Tensor Cores
This page was translated by an AI (LLM) with a cursory human check and is awaiting full review.
Introduction
All computing units are designed to support arithmetic and logical operations. However, some of these operations require more elementary calculations than others. Matrix/tensor multiplication and convolution are among these very computationally intensive operations. It turns out that they are also very often used in AI.
Simply multiplying two 4x4 matrices requires 64 multiplication operations and 48 addition operations. Furthermore, the computational complexity of this type of operation increases very rapidly as the size and dimensions of the matrix increase1.
To address this issue, NVIDIA has offered a specific computing unit since its Volta architecture: The Tensor Core.
This is a specialised computing unit (hardware-wise) for tensor multiplication. Whereas CUDA cores must perform a series of elementary operations (multiplications and additions), tensor cores do the same thing in one go.

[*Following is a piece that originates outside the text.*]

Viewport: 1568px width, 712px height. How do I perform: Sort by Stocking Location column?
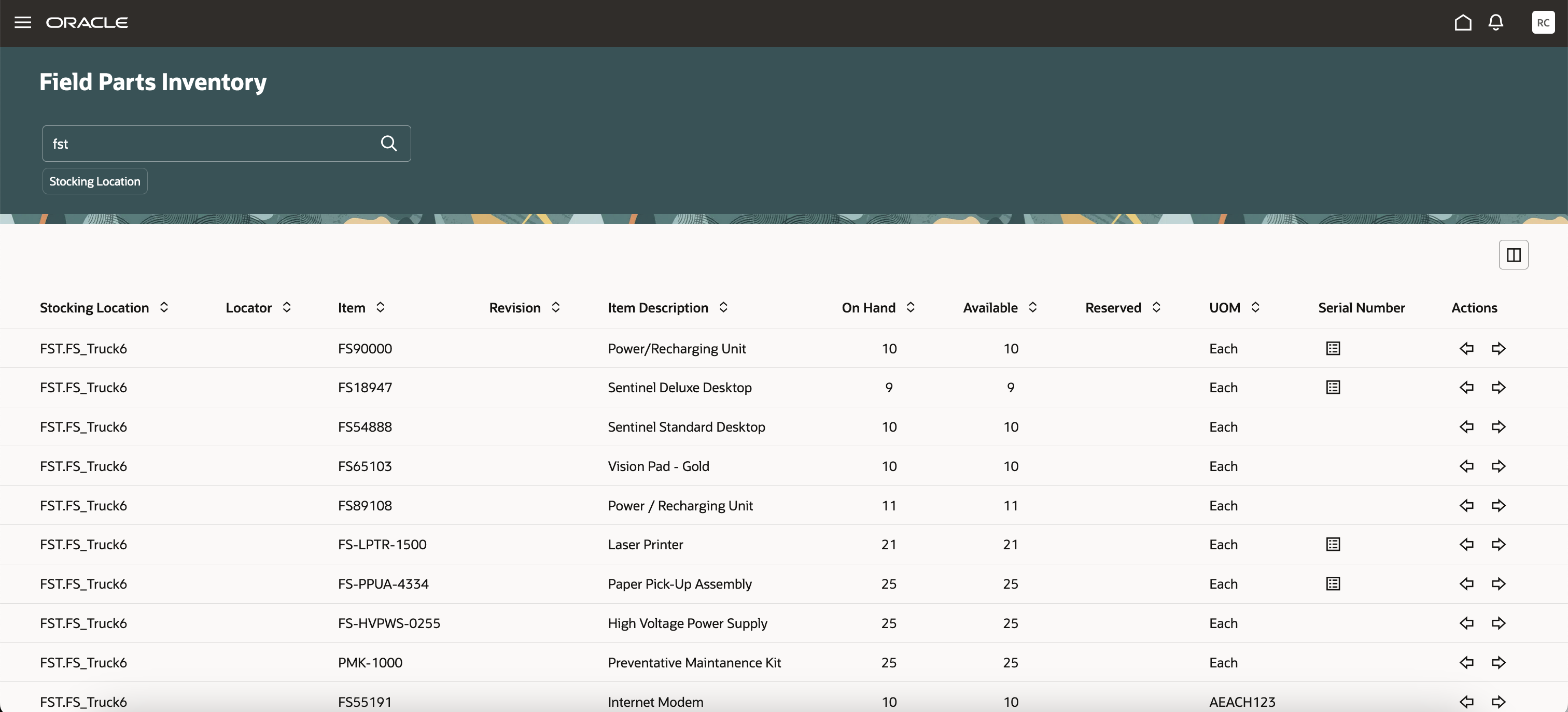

The time savings can then be extremely significant depending on the precision used and the GPU in question. We are talking about a gain of between x2 and x3 for the vast majority of Deep Learning models.
Using and benefiting from Tensor Core acceleration
As indicated in the previous paragraph, using tensor cores for multiplication operations provides a significant performance gain. It is therefore a mandatory step for those who wish to optimise their training (or inference) times.
Jean Zay has NVIDIA V100, A100 and H100 GPUs. All three models have tensor cores. However, the usage and implementation differ between the three models.
Tensor cores generally work with lower precisions (hardware criterion). The lower the precision, the faster the calculation will execute. The available precisions depend on the architecture and GPU model.
Here are some examples of precisions (and associated performance) available on the tensor cores of Jean Zay's GPUs:
| Performance in TFLOPS by precision and GPU | ||||||
|---|---|---|---|---|---|---|
| GPU \ Precision | FP64 | TF32 | FP16 | BF16 | INT8 | FP8 |
| V100 | x | x | 112 | x | x | x |
| A100 | 19.5 | 156 | 312 | x | 624 | x |
| H100 | 51.2 | 378 | 756 | 756 | 1513 | 1513 |
Usage on NVIDIA V100 GPUs:
The V100 architecture is the first to implement Tensor Cores (640 tensor cores). Due to their hardware design, these tensor cores perform calculations only with Float16 precision. Most AI models are in Float32. If you want to benefit from the acceleration provided by tensor cores, you need to reduce the precision of the model variables2.
To do this, there are two possible solutions:
- Put all the elements of our model in Float16
- Implement AMP (mixed precision) => Highly recommended
Usage on NVIDIA A100 GPUs:
The A100 GPUs - more recent and powerful than the V100s - have the 3rd generation of tensor cores (432 tensor cores). They allow the use of tensor cores with commonly used precisions but also with new ones. The A100s can manage the use of their tensor cores themselves. Thus, without any additional code, the hardware will be able to intelligently convert certain variables to perform calculations on tensor cores. You benefit from the acceleration without any effort.
The architecture has its limits. If automatic use of tensor cores is observed, it is relatively low.
AMP is still recommended. It allows for more extensive use of tensor cores compared to usage without indication. Moreover, AMP has other advantages, particularly concerning memory usage.
Usage on NVIDIA H100 GPUs:
The latest extension of Jean Zay has NVIDIA H100 GPUs. Even more recent and powerful, they have the 4th generation of tensor cores (528 tensor cores). The H100s support the same precisions as the A100s, but also offer tensor cores in BF16 and FP8.